>> START ENTRIES PROVIDED

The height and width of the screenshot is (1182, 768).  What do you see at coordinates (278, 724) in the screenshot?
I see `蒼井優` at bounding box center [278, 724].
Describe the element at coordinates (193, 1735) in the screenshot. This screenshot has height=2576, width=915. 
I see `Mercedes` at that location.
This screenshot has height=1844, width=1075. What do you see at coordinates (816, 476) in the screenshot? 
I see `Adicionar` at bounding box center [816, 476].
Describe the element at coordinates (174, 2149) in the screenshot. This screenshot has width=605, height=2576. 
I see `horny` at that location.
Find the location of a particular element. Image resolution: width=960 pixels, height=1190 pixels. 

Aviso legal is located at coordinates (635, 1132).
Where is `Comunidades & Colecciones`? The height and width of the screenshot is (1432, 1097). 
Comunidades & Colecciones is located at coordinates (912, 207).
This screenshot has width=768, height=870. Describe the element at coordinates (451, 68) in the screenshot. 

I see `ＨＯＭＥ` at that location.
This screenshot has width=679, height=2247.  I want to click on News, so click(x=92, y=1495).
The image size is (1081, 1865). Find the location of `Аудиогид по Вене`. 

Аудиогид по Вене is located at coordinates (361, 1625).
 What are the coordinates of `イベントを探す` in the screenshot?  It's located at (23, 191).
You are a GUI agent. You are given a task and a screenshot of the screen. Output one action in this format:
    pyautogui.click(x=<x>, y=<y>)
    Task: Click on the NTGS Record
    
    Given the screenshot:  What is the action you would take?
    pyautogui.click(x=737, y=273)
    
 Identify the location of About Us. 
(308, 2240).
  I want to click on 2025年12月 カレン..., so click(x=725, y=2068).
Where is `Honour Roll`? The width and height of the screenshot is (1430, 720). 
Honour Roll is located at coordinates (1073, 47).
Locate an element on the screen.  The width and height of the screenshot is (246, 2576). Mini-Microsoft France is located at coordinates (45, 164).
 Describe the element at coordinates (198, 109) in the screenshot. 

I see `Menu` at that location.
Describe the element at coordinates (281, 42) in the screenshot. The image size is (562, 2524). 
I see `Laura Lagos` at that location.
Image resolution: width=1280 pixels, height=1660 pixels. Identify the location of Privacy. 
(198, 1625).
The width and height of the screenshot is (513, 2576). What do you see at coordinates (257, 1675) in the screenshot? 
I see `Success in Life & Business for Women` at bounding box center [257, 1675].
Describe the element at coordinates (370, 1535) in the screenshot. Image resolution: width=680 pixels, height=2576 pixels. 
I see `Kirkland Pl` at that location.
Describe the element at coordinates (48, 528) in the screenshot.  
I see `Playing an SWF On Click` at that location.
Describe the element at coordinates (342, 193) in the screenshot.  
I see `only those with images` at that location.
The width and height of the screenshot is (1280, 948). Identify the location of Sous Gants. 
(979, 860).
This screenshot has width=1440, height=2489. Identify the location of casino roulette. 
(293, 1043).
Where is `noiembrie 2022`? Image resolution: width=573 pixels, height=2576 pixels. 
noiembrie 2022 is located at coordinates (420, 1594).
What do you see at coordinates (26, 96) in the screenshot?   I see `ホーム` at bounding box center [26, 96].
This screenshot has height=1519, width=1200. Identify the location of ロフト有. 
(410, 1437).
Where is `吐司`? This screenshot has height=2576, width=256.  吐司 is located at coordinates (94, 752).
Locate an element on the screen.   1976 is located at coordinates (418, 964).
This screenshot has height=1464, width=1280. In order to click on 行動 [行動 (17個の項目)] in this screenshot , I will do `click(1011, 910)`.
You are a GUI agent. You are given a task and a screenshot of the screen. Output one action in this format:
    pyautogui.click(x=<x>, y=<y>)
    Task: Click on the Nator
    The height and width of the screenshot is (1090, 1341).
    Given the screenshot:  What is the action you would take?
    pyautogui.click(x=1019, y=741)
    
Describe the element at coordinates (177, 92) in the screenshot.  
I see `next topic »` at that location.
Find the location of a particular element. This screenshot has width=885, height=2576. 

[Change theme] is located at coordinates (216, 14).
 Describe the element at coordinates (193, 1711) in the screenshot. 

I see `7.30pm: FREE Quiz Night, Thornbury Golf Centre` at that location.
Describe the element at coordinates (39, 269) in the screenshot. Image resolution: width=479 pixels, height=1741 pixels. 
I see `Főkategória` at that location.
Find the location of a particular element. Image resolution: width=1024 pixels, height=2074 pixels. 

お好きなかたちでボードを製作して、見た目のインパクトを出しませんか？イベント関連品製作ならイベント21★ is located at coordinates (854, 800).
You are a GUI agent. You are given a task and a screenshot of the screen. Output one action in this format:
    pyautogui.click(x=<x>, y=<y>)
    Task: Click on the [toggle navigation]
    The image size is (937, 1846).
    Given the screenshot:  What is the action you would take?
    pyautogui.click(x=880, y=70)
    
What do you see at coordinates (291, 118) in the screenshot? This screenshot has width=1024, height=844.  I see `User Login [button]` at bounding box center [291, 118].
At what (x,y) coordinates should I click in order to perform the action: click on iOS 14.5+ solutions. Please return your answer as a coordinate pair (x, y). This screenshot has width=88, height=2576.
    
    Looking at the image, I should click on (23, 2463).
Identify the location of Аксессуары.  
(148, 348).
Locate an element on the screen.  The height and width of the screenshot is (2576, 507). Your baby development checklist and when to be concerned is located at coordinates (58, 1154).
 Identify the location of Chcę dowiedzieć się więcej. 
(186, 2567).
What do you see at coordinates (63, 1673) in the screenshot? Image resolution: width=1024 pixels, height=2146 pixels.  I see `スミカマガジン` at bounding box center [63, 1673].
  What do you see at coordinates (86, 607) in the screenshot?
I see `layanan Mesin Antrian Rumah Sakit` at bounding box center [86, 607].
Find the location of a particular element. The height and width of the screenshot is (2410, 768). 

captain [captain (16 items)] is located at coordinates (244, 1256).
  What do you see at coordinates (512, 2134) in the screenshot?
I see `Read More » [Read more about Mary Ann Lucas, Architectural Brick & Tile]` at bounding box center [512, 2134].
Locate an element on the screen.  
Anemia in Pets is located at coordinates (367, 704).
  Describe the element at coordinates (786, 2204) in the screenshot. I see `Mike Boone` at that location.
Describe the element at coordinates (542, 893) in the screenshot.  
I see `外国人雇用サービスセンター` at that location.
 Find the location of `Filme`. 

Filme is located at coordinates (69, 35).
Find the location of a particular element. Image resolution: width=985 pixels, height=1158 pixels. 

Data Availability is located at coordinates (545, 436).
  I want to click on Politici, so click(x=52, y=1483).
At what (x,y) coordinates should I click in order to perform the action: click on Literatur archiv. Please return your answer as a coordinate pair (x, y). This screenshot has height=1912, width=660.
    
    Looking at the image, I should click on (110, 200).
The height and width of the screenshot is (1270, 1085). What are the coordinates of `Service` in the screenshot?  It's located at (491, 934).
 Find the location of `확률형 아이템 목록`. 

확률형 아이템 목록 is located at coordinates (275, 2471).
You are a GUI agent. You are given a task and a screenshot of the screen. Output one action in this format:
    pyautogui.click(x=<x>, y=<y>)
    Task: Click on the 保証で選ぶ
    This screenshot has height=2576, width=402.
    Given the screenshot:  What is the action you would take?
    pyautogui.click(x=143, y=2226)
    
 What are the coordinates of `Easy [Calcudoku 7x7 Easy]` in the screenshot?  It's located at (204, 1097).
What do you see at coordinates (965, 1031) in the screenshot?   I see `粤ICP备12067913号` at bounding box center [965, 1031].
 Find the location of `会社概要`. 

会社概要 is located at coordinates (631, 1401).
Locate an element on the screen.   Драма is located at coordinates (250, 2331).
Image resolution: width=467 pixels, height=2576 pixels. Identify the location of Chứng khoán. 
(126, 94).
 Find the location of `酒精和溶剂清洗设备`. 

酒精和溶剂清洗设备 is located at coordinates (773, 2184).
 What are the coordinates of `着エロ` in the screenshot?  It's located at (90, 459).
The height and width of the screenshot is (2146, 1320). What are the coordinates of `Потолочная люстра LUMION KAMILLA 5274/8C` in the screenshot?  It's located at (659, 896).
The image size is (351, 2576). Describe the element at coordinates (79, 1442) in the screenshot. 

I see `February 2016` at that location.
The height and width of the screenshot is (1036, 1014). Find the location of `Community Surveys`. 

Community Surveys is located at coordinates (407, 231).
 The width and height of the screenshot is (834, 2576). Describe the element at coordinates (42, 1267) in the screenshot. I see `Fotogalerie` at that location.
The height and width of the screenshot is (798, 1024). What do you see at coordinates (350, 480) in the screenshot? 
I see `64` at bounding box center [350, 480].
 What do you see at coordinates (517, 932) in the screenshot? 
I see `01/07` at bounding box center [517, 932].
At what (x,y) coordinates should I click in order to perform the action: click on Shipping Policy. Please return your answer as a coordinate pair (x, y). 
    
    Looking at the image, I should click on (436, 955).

>> END ENTRIES PROVIDED

WORK TO COMPLETE: Please copy every line of the data above that contains the word "Community".

SOLUTION FOR THIS EXERCISE:
The height and width of the screenshot is (1036, 1014). Find the location of `Community Surveys`. 
Community Surveys is located at coordinates (407, 231).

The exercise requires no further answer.